Here are some salad additions and types of wine that will pair well with them. Mushrooms add an earthy, woodsy note that works with many wines including earthy, leathery French reds from Bordeaux and Loire Valley. Grilled Portobello mushrooms are meat in flavor and texture, so reds that work with steak can pair here also.

Adding meat, be it chicken, beef, or fish will be a focal point for wines that typically go with those meats. Wines with herbal notes will work better with similar herbs added to the salad.

Croutons or crispy tacos will also add buttery components that are at home with an OB (oaky-buttery) Chardonnay. In fact, throw out the salad and just suck on the croutons. Alternately, try a Viognier or French-style Chardonnay and leave the salad alone.

Fruits can also help, fresh or dried. Anything from mandarin orange slices for citrus-based wines such as Riesling and Sauvignon Blanc, to dried cranberries for a Pinot Noir or Beaujolais, can wake up the salad and the wine. Nuts, such as walnuts also add a nice earthy hit to a salad.

Grilled chicken in a salad, particularly with added spices expand the wine pairing palate to embrace red and white wines. The reds should not be overly tannic or heavily-bodied. Many Italian wines work well with chicken as it is a prime ingredient in many dishes.

Jim’s Wine Recommendations: Italian Reds from Piedmont

Barolo/ Barbaresco: These towns in Italy’s most northwestern province are home to the Nebbiolo grape, which makes very age-worthy wines. Sadly, these are often pricey. Dolcetto and Barbera grapes are also used in many Piedmont wines.

Produttori del Barbaresco Nebbiolo delle Langhe 2008 ($20-25): Medium bodied, with nice spice notes of white pepper, anise and violet. Perfect with sausages, ham and salami, pizzas and pasta with simple sauces, spicy food. A good entry into the world of Nebbiolo without breaking the bank.

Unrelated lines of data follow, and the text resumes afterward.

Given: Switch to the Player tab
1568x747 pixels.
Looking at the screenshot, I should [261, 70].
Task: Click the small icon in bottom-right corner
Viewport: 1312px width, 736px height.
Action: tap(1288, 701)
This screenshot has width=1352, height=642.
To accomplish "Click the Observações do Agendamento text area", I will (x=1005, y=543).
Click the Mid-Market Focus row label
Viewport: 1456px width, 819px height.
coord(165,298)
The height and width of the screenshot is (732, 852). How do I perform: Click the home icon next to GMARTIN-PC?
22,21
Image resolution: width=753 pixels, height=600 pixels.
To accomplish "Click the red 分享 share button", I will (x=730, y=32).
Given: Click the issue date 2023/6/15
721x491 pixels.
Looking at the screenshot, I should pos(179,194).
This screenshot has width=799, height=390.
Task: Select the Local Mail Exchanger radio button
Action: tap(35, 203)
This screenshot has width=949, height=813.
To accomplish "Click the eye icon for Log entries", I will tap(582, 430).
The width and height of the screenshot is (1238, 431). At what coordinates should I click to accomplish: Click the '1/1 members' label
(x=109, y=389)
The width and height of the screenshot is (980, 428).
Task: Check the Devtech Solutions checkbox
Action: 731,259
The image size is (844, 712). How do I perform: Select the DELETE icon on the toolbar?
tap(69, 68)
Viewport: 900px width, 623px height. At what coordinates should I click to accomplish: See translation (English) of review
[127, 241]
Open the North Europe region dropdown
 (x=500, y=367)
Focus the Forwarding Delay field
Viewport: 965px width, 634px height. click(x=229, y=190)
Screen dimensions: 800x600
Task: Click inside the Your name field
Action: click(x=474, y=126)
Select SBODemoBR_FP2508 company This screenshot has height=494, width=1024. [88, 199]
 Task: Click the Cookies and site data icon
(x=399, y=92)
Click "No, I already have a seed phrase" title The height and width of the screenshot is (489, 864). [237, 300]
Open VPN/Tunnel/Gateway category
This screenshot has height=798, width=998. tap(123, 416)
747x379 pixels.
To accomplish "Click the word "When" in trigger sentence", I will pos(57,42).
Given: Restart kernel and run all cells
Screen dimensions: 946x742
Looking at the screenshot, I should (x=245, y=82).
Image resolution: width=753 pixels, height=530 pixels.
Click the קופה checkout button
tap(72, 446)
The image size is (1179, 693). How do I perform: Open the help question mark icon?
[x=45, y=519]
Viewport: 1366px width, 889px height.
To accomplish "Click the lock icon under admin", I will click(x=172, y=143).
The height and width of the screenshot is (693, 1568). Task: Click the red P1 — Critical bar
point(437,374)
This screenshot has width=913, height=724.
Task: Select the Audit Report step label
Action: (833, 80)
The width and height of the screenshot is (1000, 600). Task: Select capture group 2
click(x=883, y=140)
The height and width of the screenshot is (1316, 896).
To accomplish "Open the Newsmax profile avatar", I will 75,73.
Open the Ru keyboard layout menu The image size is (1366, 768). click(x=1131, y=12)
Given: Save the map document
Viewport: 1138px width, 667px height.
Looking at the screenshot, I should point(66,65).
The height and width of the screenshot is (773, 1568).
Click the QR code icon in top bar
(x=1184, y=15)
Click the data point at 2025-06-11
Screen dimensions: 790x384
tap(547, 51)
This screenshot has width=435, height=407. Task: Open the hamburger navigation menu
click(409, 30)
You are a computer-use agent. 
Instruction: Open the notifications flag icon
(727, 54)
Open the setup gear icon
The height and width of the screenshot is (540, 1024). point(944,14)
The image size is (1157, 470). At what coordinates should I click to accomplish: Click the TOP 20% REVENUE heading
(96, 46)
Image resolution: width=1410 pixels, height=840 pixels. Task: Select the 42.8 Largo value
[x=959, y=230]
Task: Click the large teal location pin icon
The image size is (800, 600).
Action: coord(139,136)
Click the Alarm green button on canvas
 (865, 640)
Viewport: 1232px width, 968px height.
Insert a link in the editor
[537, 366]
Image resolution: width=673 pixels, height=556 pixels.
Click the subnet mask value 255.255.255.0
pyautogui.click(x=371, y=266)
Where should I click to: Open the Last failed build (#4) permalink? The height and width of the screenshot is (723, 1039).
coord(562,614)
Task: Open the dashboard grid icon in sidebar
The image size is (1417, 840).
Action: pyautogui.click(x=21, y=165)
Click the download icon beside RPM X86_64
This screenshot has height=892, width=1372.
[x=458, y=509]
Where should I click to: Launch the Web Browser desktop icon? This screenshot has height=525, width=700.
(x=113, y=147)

Michele Chiarlo Barbera d'Asti 2007 ($16): This one uses the Barbera grape – not to be confused with Barbaresco, which does not. In this case the name of the grape precedes that of the town of Asti. Barbera is one of the premium red wine grapes for food-pairing.

Jane then reviewed another chicken salad; this one Chicken Rice Salad with Jalapeno Lime Crème Dressing. I knew I should have eaten before the show, yum!

Jim’s Wine Recommendations: White Wines

Let us all now sing the praises of this food-friendly grape. It seldom is paired with other grapes, or aged in oak, certainly not new oak. It has great acidity to handle many types of food; Asian Fusion should adopt this grape as its own. The lack of manipulation means the terroir of the grape will shine through. German, Alsace, Washington or New Mexico states all produce excellent versions.

Sauvignon Blanc: Another food-friendly grape that rises to the task when not bludgeoned with oak. The grassy, citrusy, herbal notes work with many types of salads. New Zealand varieties use no oak and have razor sharp acidity. Sancerre has mineral qualities that work with many salad ingredients. Pouilly Fume has just a kiss of French oak to go with its smoky quality and will harmonize with grilled veggies.

Joseph Drouhin Puligny-Montrachet 2005 ($48): The central part of the Côte de Beaune comprises an area predestined to produce great white wines, and Puligny-Montrachet is certainly one of its most glorious examples. A Montrachet can age up to 12-15 years. I know, a bit pricey, but once you’ve tried a good Montrachet there’s no turning back.

For Jane’s Terrific Scallop Salad, I suggested Muscadet, a wonderful seafood wine and Pouilly Fume, both from the Loire Valley. Finally, try New Zealand Sauvignon Blanc and Oregon Pinot Gris a fuller, richer wine than the Italian Pinot Grigio versions.

Jane’s Grilled Vegetable Salad with Warm Herb Oil Dressing would be at home with French Chablis. Also, Murphy-Goode Sauvignon Blanc, which is labeled “The Fume” to emphasize its crisp, smoky quality, which is a very dependable, reasonably-priced wine.

For Jane’s Summer Vegetable and Quinoa Salad, the nuttiness of the quinoa can work with Viognier or an earthy Pinot Noir, such as a Russian River Pinot. Enjoy cooking Jane’s delicious recipes and try some of my wine recommendations for a meal greater than the sum of its parts. Salut!